Blog post
JSON Merge Patch and JSON Patch: Update APIs Without Full Replace
Learn JSON Merge Patch (RFC 7396) and JSON Patch (RFC 6902) for partial updates in REST APIs — with JavaScript and Python examples.
Shashank Jain
Author


Article
The Partial Update Problem
REST APIs often need to update only some fields of a resource. Sending the full object on every update is wasteful and risks overwriting fields the client did not intend to change. Two standards solve this: JSON Merge Patch and JSON Patch.
JSON Merge Patch (RFC 7396)
Send only the fields you want to change. Null means delete the field.
// Original resource
{
"title": "Hello World",
"content": "My first post",
"tags": ["intro", "beginner"],
"published": false
}
// Merge Patch request body
{
"published": true,
"tags": null
}
// Result after merge
{
"title": "Hello World",
"content": "My first post",
"published": true
// tags deleted because value was null
}Applying Merge Patch in JavaScript
function applyMergePatch(target, patch) {
if (typeof patch !== 'object' || patch === null) return patch;
const result = { ...target };
for (const [key, value] of Object.entries(patch)) {
if (value === null) {
delete result[key];
} else if (typeof value === 'object' && !Array.isArray(value)) {
result[key] = applyMergePatch(result[key] || {}, value);
} else {
result[key] = value;
}
}
return result;
}JSON Patch (RFC 6902)
JSON Patch is more powerful — an array of operations:
// JSON Patch operations
[
{ "op": "replace", "path": "/published", "value": true },
{ "op": "add", "path": "/tags/-", "value": "new-tag" },
{ "op": "remove", "path": "/draft" },
{ "op": "move", "path": "/archive/title", "from": "/title" },
{ "op": "copy", "path": "/backup", "from": "/content" },
{ "op": "test", "path": "/version", "value": 3 }
]Applying JSON Patch in JavaScript
// npm install fast-json-patch
const jsonpatch = require('fast-json-patch');
const document = { name: 'Alice', age: 30 };
const patch = [
{ op: 'replace', path: '/age', value: 31 },
{ op: 'add', path: '/email', value: 'alice@example.com' }
];
const result = jsonpatch.applyPatch(document, patch).newDocument;
console.log(result);
// { name: 'Alice', age: 31, email: 'alice@example.com' }Which to Use
| Feature | Merge Patch | JSON Patch |
|---|---|---|
| Simplicity | Very simple | More complex |
| Array operations | Full replace only | Add/remove/move items |
| Atomic operations | No | Yes (test operation) |
| Null deletion | Yes (null = delete) | Explicit remove op |
| Content-Type | application/merge-patch+json | application/json-patch+json |
FAQ
When should I use PATCH vs PUT?
Use PUT to replace the entire resource. Use PATCH for partial updates. PATCH with JSON Merge Patch or JSON Patch is safer for concurrent edits — you only touch the fields you intend to change.

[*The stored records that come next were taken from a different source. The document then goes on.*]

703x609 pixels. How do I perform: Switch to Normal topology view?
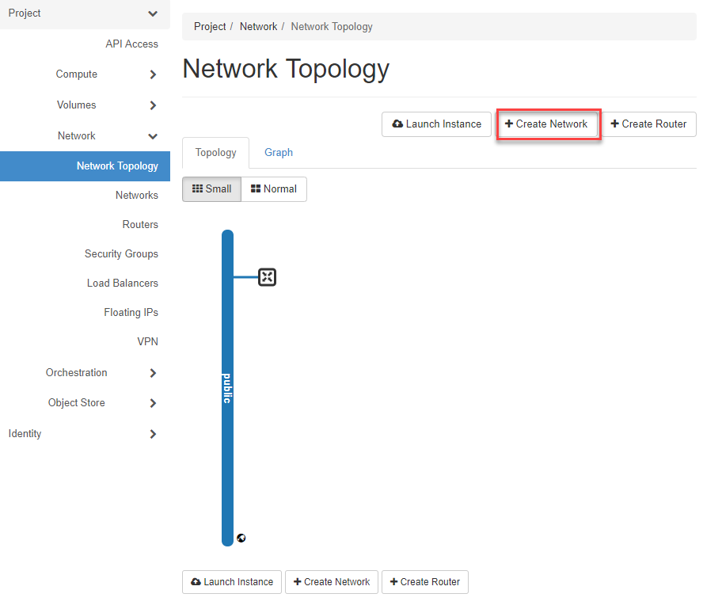coord(274,189)
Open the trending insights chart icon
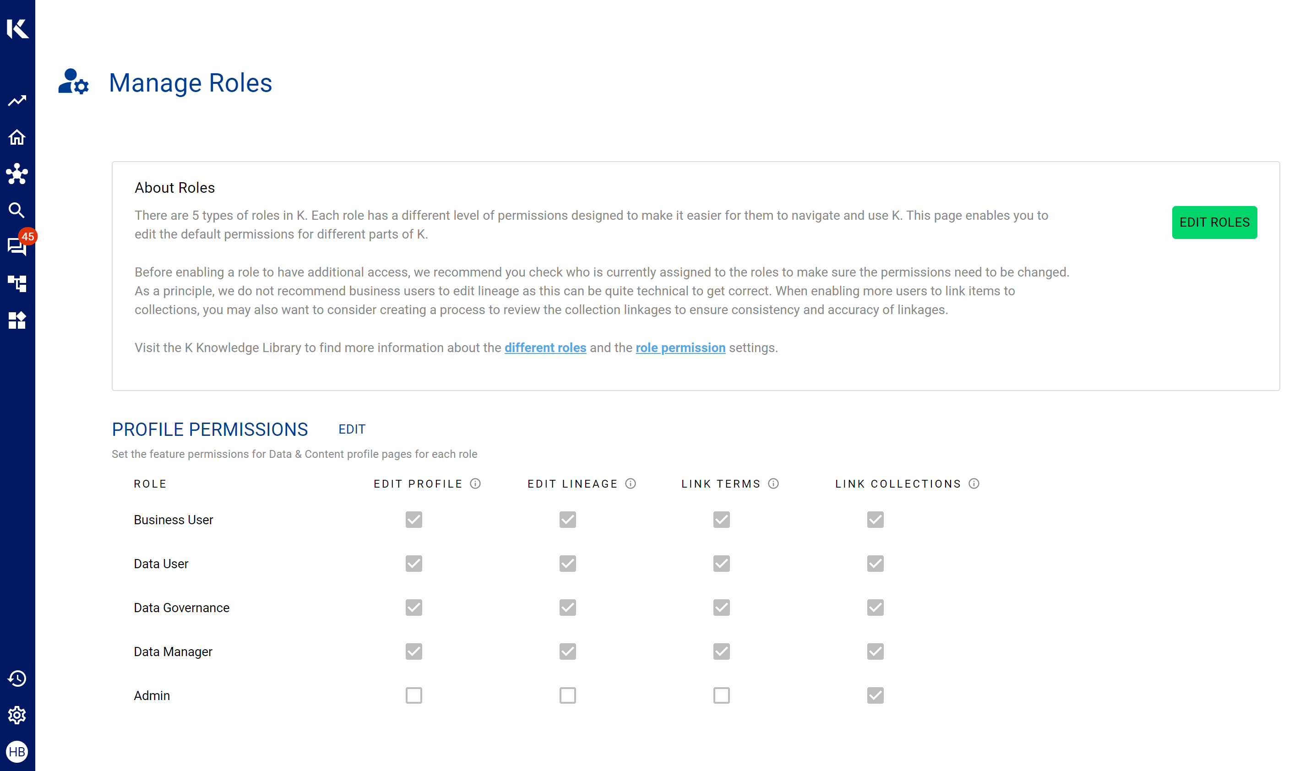This screenshot has height=771, width=1289. tap(17, 100)
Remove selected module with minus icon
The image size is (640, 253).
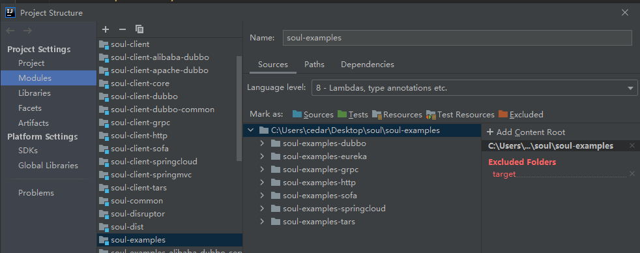point(123,29)
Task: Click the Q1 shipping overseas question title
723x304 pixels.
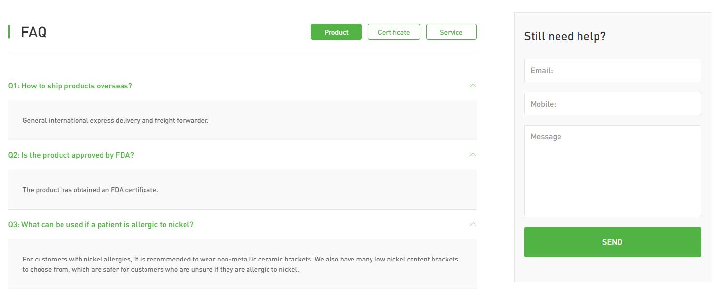Action: pos(70,86)
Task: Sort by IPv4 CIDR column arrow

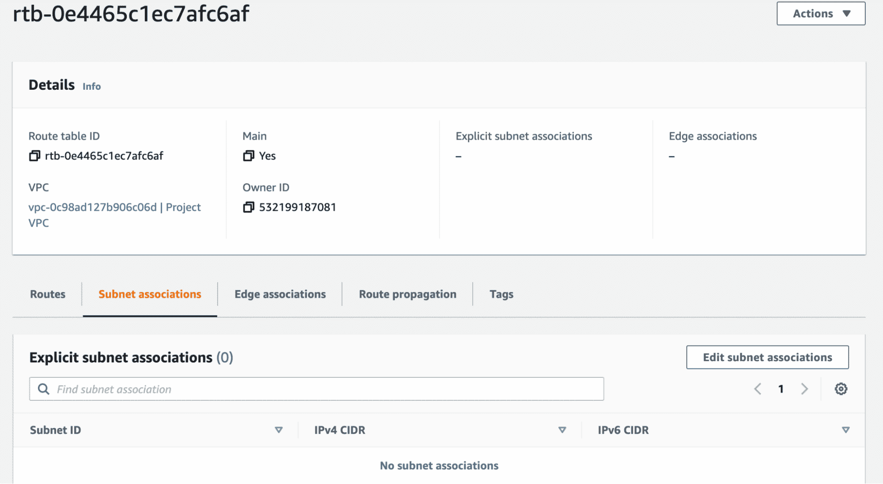Action: (x=562, y=430)
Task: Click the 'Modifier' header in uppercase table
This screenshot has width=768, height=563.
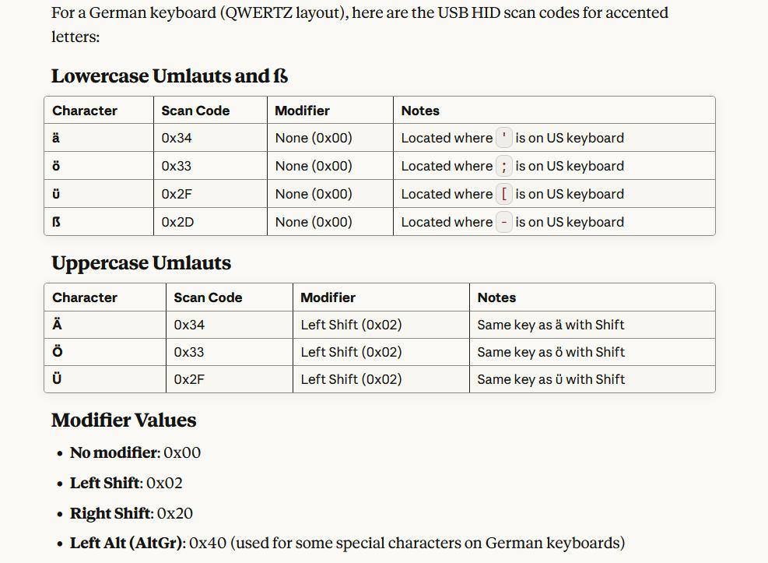Action: click(x=328, y=297)
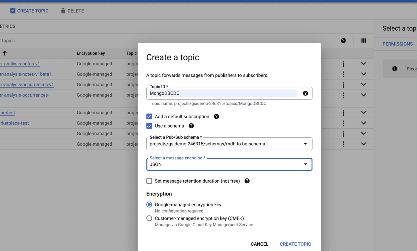Click help icon beside message retention duration
This screenshot has width=417, height=251.
pos(247,181)
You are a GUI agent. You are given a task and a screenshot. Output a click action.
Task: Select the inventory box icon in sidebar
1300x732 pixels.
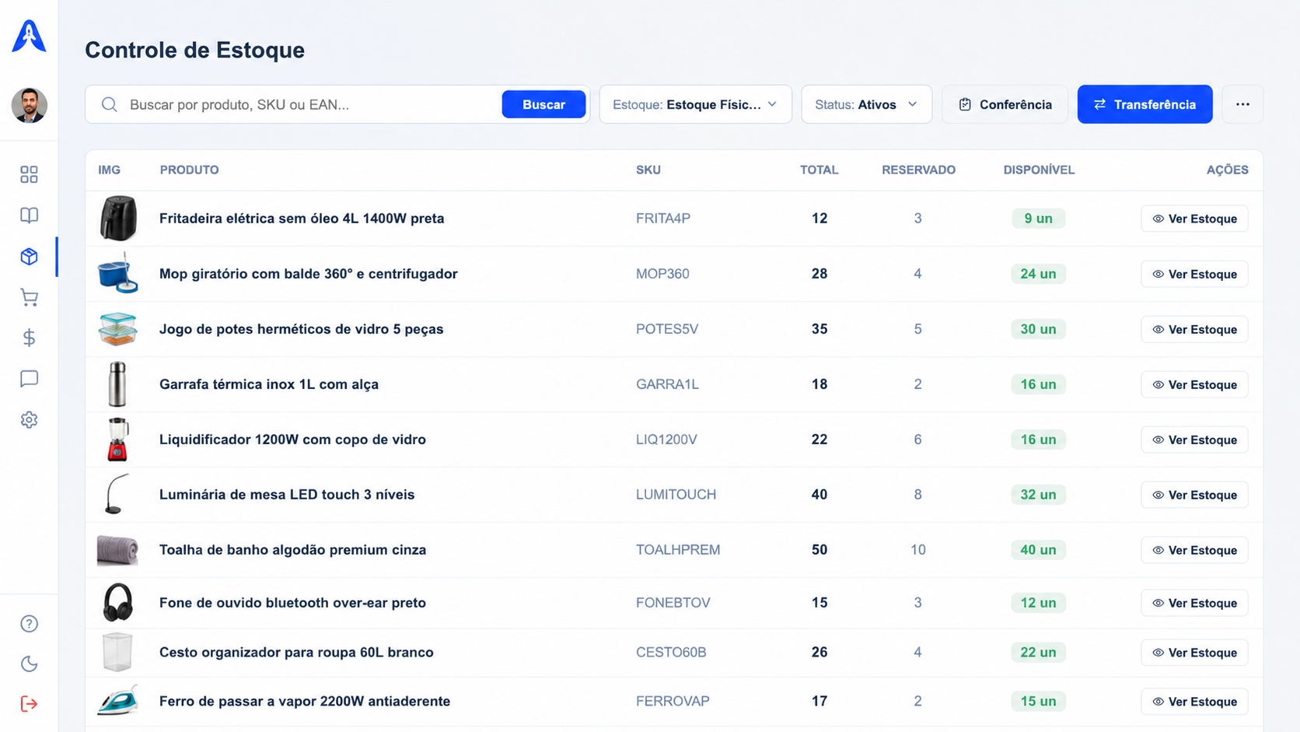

How do I delete a field with JSON Merge Patch?
Set the field to null in the patch body. The server should interpret null as a delete instruction. Note: this means you cannot use Merge Patch to set a field to null — use JSON Patch's remove operation for that.
Is JSON Patch atomic?
Servers should apply all operations or none (rollback on failure). The test operation lets you add preconditions. Check your server library's documentation for atomicity guarantees.
What is the Content-Type for JSON Patch?
Use application/json-patch+json for JSON Patch and application/merge-patch+json for JSON Merge Patch. Some APIs accept application/json for both.
Can I generate a JSON Patch from two objects?
Yes. Libraries like fast-json-patch have a generate function that diffs two objects and produces the patch operations.